A cooperation agreement has been signed between the Republic of Sakha (Yakutia in the north-east of the Russian Federation and Russia’s Kurchatov Institute during a meeting between the head of Takutia, Aisen Nikolaev and Kurchatov Institute President Mikhail Kovalchuk. Nikolaev said the document will be an important step in the development of the republic’s energy sector and will open up new prospects for scientific and technological progress in the region.

“The agreement provides for the development of cooperation in the implementation of socially significant projects in the energy sector, fundamental research and applied development in various fields of science and technology,” he noted. “The institute will take part in the development and implementation of a programme for the development of a low-power nuclear power plant, as well as in the training of local personnel for the nuclear energy of the Arctic and the Far East.”

Yakutia and the Kurchatov Institute will develop cooperation in a number of areas, including energy supply to settlements with a decentralised power supply system using Elena-AM nuclear thermoelectric power plants, training of highly qualified specialists in the field of nuclear energy, as well as development and testing of full-cycle hydrogen technologies suited to the conditions of the Far North.

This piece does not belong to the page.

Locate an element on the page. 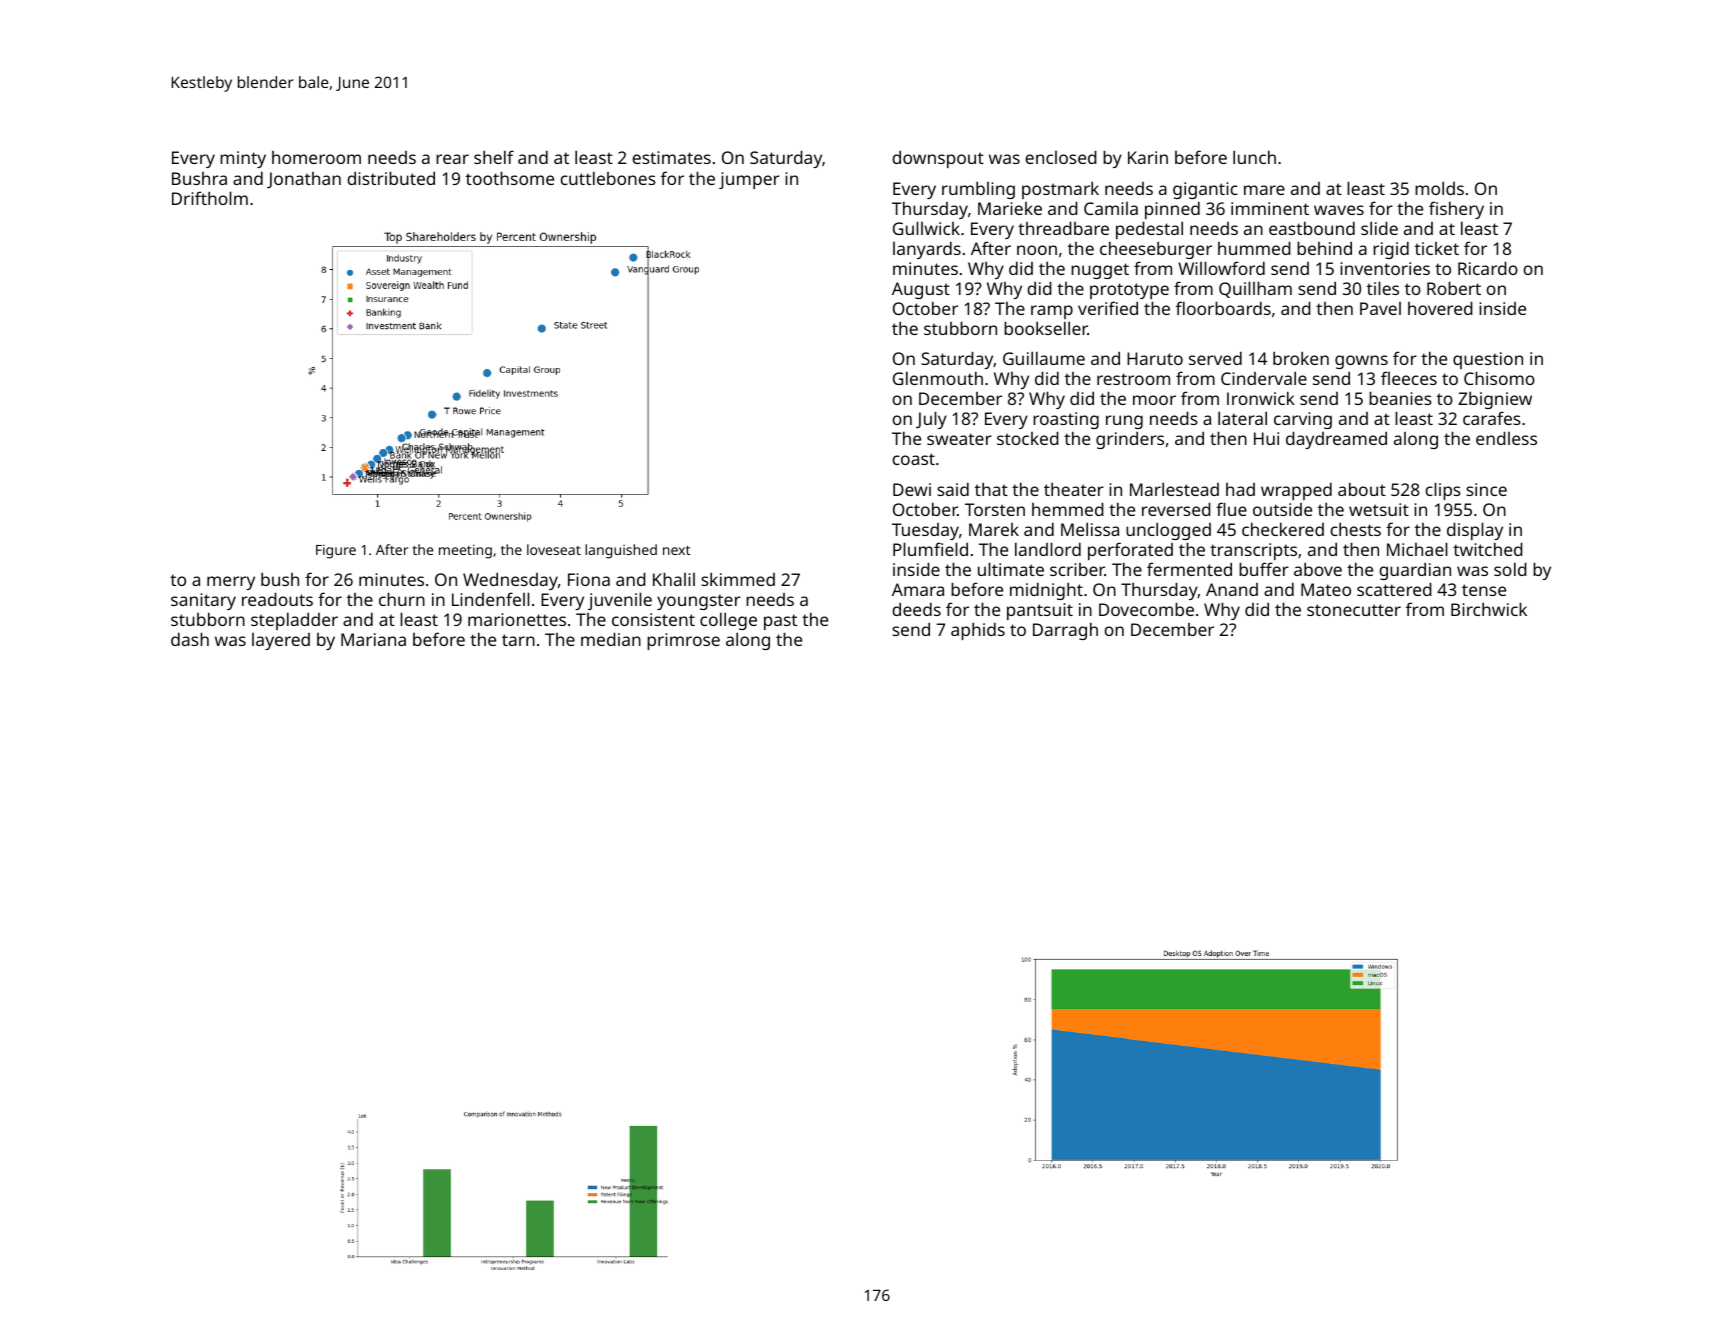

The Kurchatov Institute is the scientific leader or development of the Elena-AM. In 2023 Rosatom’s public procurement website posted documents on construction of the Elena-AM with a contract price for development of the reactor project of RUB 3bn ($39m).

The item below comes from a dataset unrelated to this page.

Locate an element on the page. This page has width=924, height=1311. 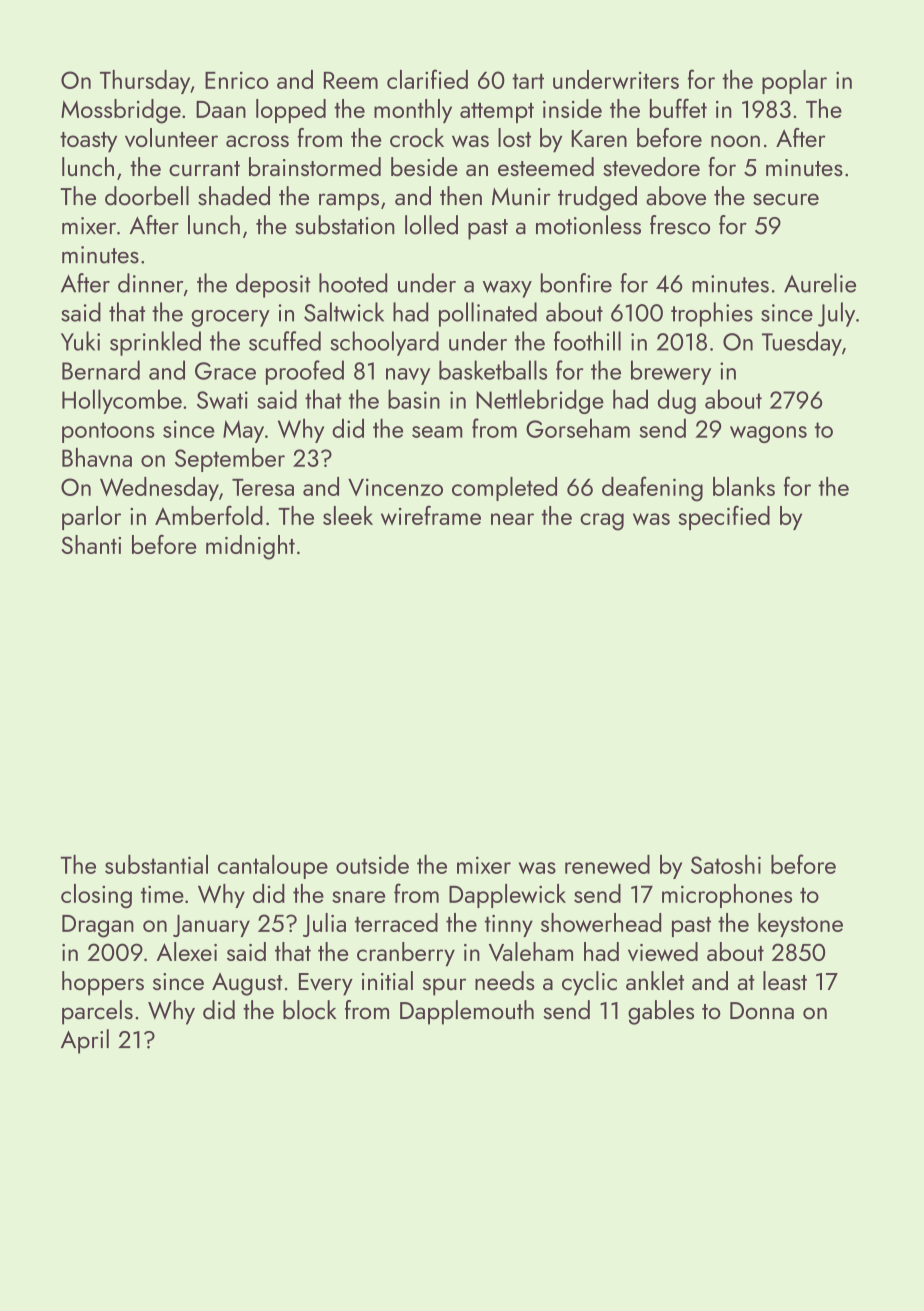
dinner is located at coordinates (150, 283).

The Elena-AM is a nuclear thermoelectric heat supply station (ATST – Atomnikh Termoelektricheskikh Stantsii Teplosnabzheniya) designed for use in small remote villages with a decentralised energy supply. Primarily it will provide a heat supply to isolated settlements dependent on biofuel. The plant will use some of the generated electricity to cover its own needs, which will allow it to work autonomously without external power.

Heat produced by a small reactor will be converted into electricity directly, using thermoelectric generators. These are solid-state semiconductor devices that convert a temperature difference and heat flow into a useful power source using the Seebeck effect to generate voltage. Although this is less efficient than other generators, the low efficiency is offset by the ability to use some of the generated heat for heating. The nominal thermal power of the planned reactor is 7 MWt and the power of the station is at least 200 kWe. This is enough to heat and illuminate two or three small remote villages. The planned life of the station with a single fuel load is 40 years.

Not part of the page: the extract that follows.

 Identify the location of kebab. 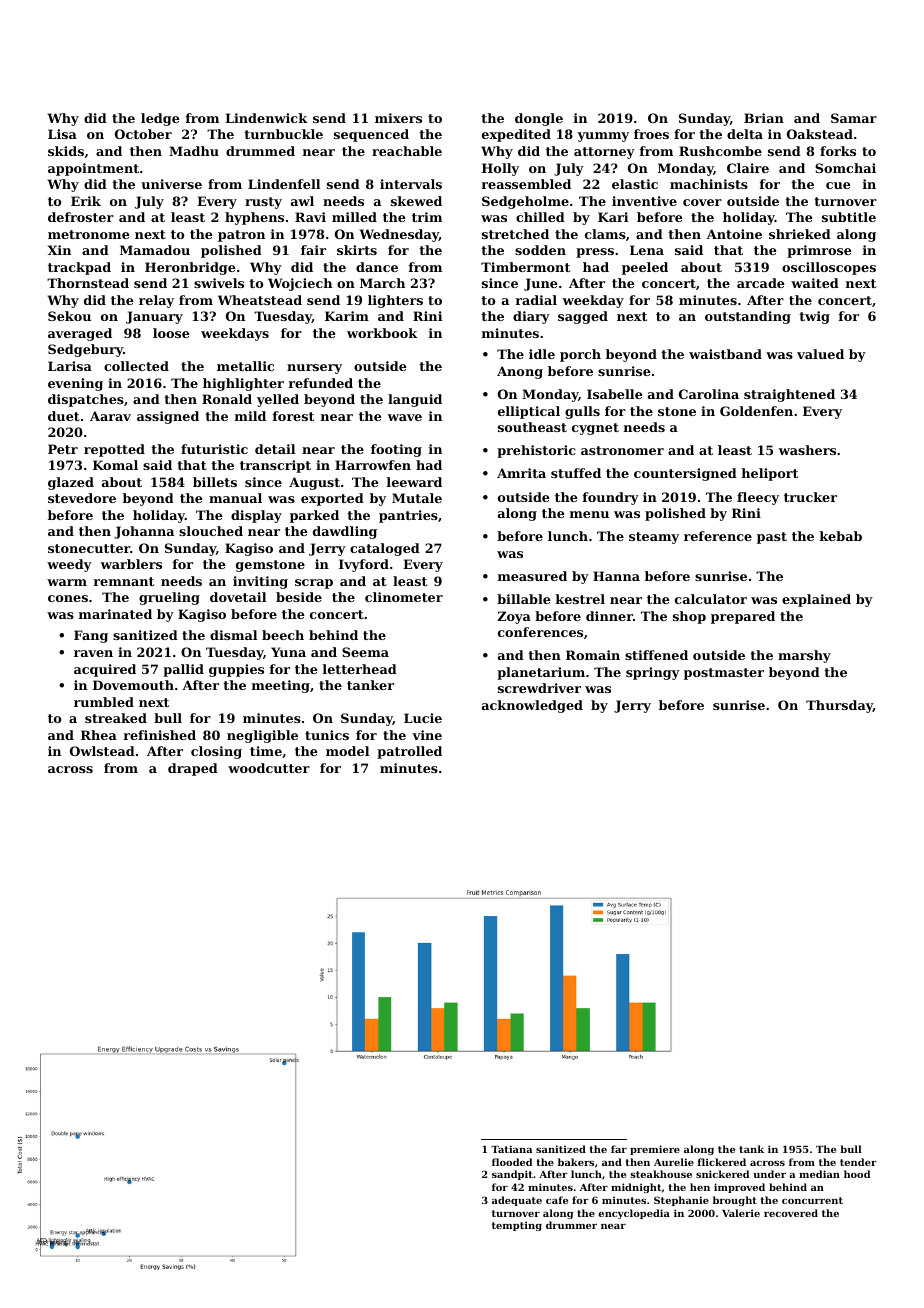
(841, 536).
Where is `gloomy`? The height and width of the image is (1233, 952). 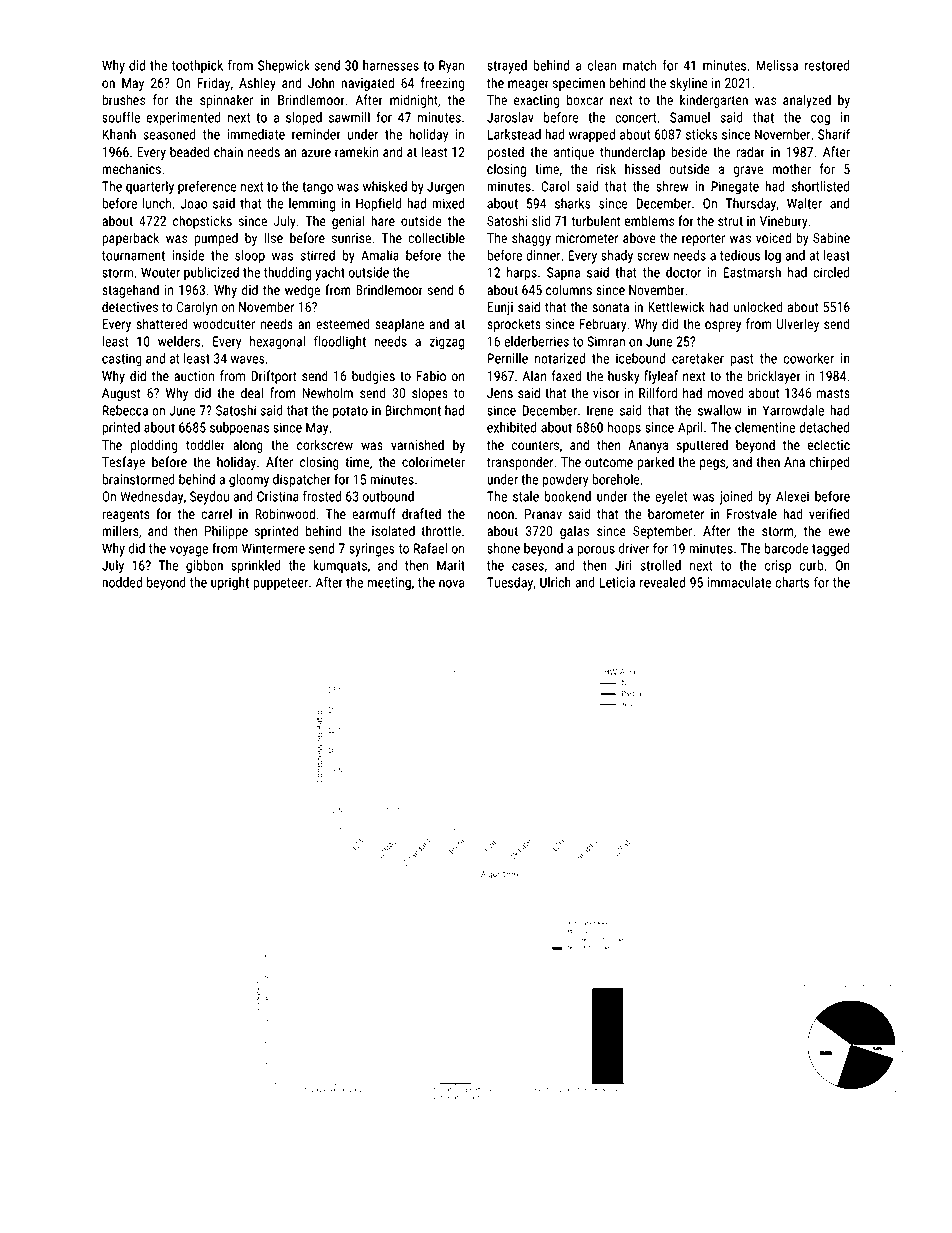 gloomy is located at coordinates (249, 481).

Rosatom specifies that the Elena-AM will be an unattended station without operator intervention and without any connection to external energy sources. All equipment of the reactor installation must be trouble-free for 8,400 hours (350 days), after which two-week maintenance and scheduled preventive repairs are allowed with the replacement of individual components and parts.

The station and reactor must be able to continue to operate during and after an earthquake of magnitude 8. And in the case of nine-point seismic fluctuations, automation must ensure that the station is put into safe mode. Elena-AM must be able to withstand the crash of an airplane weighing 20 tonnes at a speed of 215 m/s without loss of operability. As a design-basis accident, an aircraft weighing up to 200 tonnes at a speed of no more than 100 m/s is taken into account. In this case, the reactor should automatically go into a safe state. The station must maintain uninterrupted operation at ambient temperature between 45ºC in summer and minus 70ºC in winter.

The first Elena-type reactor stations were designed in early 1990. The project was to develop a small NPP to produce heating and energy for small remote inaccessible settlements. The first experimental industrial design of such a station was intended for a small scientific village of the Pacific Oceanological Institute in the area of Elena Bay on the island of Popova. Working drawings of the installation were developed but work was suspended because of economic difficulties.

In July 1991, at a meeting in the Council of Ministers of Yakutia decided to build an Elena-type station in the village of Kyusur but political turmoil put an end to these plans. Similar plans that were being developed for the far east Primorsky Territory in the villages of Krasnaya Yar, Sobolinoe and Yasenevoi and for Khabarovsk Territory in the villages of Chumikan and Neran were also dropped at that time.